12 June 2015

Sarah Manguso

I picked up a small book the other day by Sarah Manguso entitled Ongoingness. I had seen a review of it in the NYT, and it looked very interesting because it concerns her diary-keeping. Being a diarist myself since 1986, I was immediately sucked into it. It is tiny book of short entrees on each page in which she reflects upon her feelings about keeping a diary. For anyone interested in this personal form of narcism I highly recommend it.

But I mention it because I fell on an entry which speaks so clearly about what painting means to me in this period of my life. As these poor pages can attest I have tried to articulate this ephemeral idea. Ms Manguso expresses it perfectly.
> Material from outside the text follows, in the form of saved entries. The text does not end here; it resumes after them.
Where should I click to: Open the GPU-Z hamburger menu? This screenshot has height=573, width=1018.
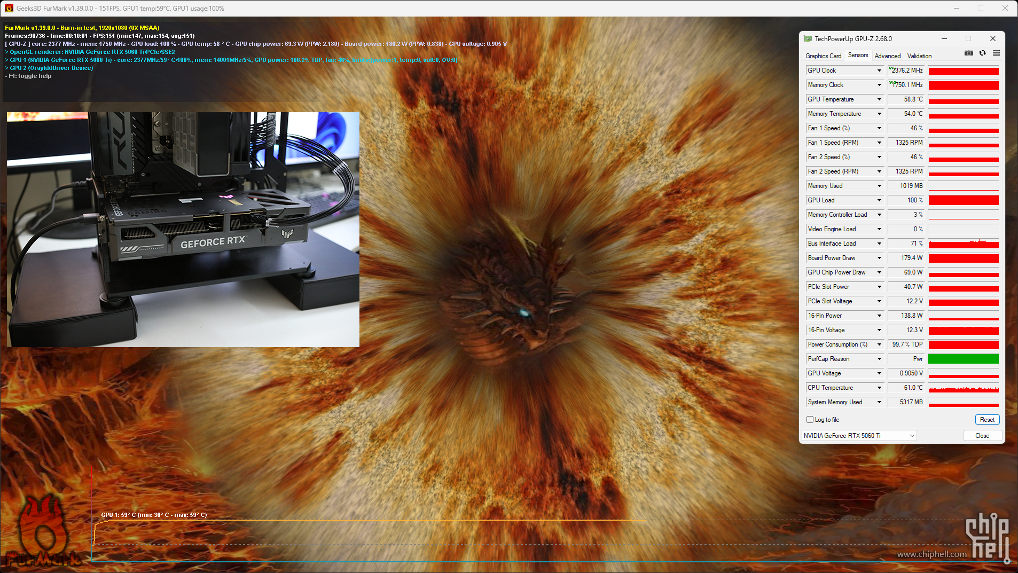click(x=996, y=53)
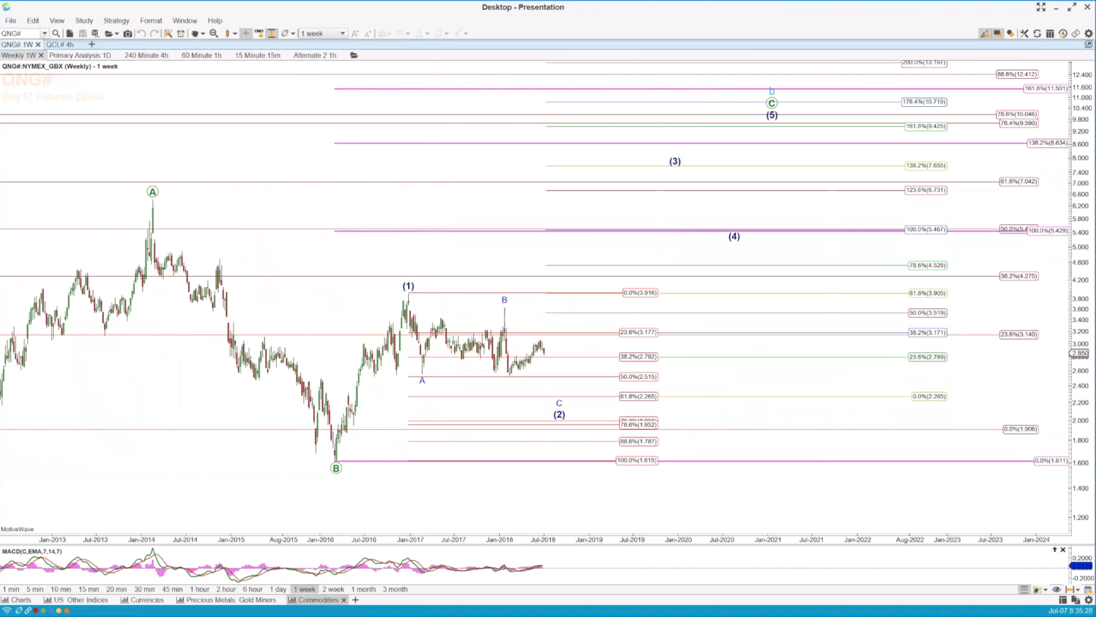The height and width of the screenshot is (617, 1096).
Task: Expand the QNG# symbol dropdown arrow
Action: tap(45, 34)
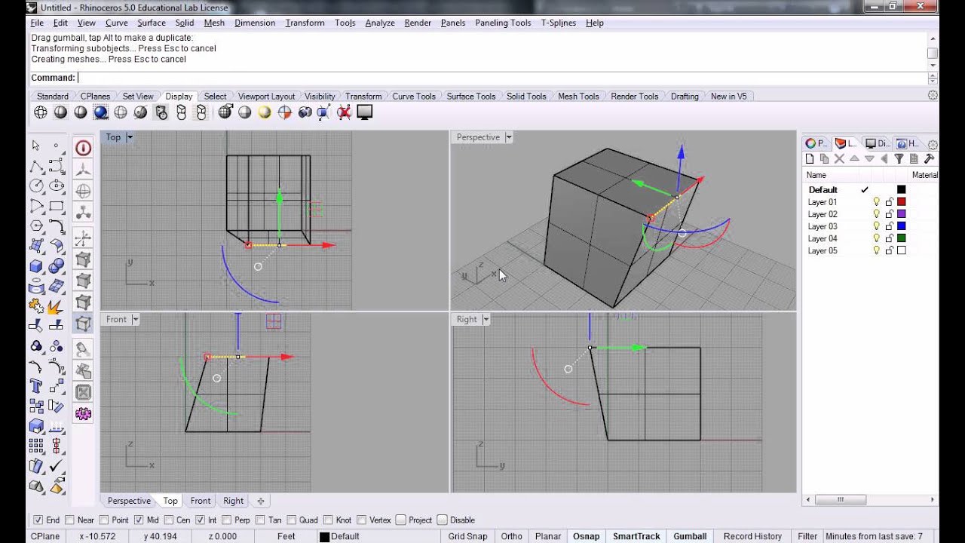Viewport: 965px width, 543px height.
Task: Open the Right viewport dropdown arrow
Action: click(x=486, y=319)
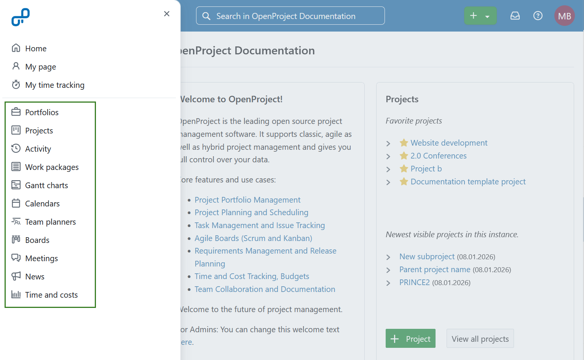Select the Time and costs icon
This screenshot has width=584, height=360.
point(16,295)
"I often prefer writers' diaries to their work written intentionally for publication. It's as if I want the information without obstacles of style or form. But of course all writing possesses style and form, and in good writing they aren't obstacles.

Another friend said, 
'I want to write sentences that seem as if no one wrote them.'
The goal being the creation of a pure delivery system, without the distraction of a style. The goal being a form no one notices, the creation of what seems like pure feeling, not of what seems like a vehicle for a feeling. Language as pure experience, pure memory. I too wanted to achieve that impossible effect."

This is most interesting for me. In Painting over the past 60 years there have been several waves in art which have come so close to this idea. (And of course, the Japanese!) Trying to achieve a painting which has no hand, in fact. Artists like Rauschenberg simply showed found objects rather dryly in the gallery space. Today, it is a generally accepted method of working (and exhibiting).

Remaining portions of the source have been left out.